Раненые, которые не могли встать с кроватей, и те, кого принесли на носилках из других палат, подзывали нас к себе и пожимали нам руки. А когда мы пели, лица у всех были ласково-суровые, но в глазах отражалась радость. А потом нам долго аплодировали. От волнения и радости глаза наши сияли и были влажны от слез. После концерта Софья Яновна сказала:

– А теперь угощаем всех! Мы стали разливать молоко по стаканам и угощать воинов. И все дружно выпили… за победу! Когда мы с Катей обменивались воспоминаниями, мужчина с умилением смотрел на нас, как на детей.

– Кать, а помнишь, как мы навещали умирающего?

– Помню, как не помнить, – и она лукаво и в тоже время нежно посмотрела на своего спутника.

– Как мне его было жаль! Он такой молоденький был. И от молока-то он тогда отказался. Увидел, что мы чуть не плачем, нас стал подбадривать… Я слышал, ты потом ходила дежурить в госпиталь?

– Да…

– А тот… долго еще жил? – робко спросил я. – Ты его видела?

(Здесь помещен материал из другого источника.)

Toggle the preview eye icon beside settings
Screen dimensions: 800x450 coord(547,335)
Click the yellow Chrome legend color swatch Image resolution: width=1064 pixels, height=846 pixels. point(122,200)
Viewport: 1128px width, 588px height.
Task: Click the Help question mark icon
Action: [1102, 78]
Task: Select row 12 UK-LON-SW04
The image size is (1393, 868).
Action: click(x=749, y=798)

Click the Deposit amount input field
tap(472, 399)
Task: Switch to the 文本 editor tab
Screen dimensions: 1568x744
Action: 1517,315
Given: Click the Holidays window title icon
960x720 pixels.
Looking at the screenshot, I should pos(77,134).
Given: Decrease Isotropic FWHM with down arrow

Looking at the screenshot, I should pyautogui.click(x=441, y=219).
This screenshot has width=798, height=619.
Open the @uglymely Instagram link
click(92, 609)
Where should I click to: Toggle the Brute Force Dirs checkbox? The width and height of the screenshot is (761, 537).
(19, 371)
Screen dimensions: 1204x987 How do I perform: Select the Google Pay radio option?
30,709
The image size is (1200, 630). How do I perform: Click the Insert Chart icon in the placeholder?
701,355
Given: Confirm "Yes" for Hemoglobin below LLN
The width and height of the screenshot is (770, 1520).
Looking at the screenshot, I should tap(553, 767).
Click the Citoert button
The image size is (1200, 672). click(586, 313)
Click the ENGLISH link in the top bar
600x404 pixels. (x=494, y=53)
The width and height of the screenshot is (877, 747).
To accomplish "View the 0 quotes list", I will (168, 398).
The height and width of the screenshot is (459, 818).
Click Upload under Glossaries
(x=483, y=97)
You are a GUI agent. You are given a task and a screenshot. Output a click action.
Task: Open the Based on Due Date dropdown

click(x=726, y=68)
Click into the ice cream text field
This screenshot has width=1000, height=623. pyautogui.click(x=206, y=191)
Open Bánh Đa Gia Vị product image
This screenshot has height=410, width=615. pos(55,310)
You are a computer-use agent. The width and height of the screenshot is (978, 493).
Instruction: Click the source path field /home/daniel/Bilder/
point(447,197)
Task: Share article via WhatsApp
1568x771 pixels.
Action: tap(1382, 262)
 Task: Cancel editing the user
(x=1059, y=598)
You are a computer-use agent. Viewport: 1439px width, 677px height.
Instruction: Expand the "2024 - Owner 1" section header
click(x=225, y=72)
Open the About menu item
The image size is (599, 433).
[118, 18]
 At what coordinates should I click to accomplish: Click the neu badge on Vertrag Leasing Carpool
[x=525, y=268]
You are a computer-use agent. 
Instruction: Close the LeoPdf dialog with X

– А как же, видела, видела… и молоко топленое он у меня пил. – И озорно улыбаясь, добавила:

– Вот уже около тридцати лет смотрю на него… узнаешь? И она обняла сидящего рядом мужчину…

Георгий Бурцев

г. Москва

Миронов и Дуся

В стрелковой роте его считали странным, а во взводе и вовсе долго называли блаженным, до того дня, когда политрук под видом своего дня рождения налил ему стакан водки. Миронов был после наряда и очень скоро уснул прямо за столом. Политрук обшарил его карманы и вещмешок. Нашел записную книжку. В ней короткое стихотворение.

Здесь же были и две фотокарточки. Миронов с женой. На отдельной – он с девочкой подростком

Алексей женился сразу после срочной службы в начале тридцатых. Жена умерла при родах. Девочку назвали Дусей. Алексей души не чаял в дочке. Но после смерти жены оставил ребёнка на попечение своих родителей и ушел добровольцем на Халхин-Гол. Потом был недолгий период пребывания рядом с дочкой. Затем случился Маннергейм. Теперь вот – Гитлер.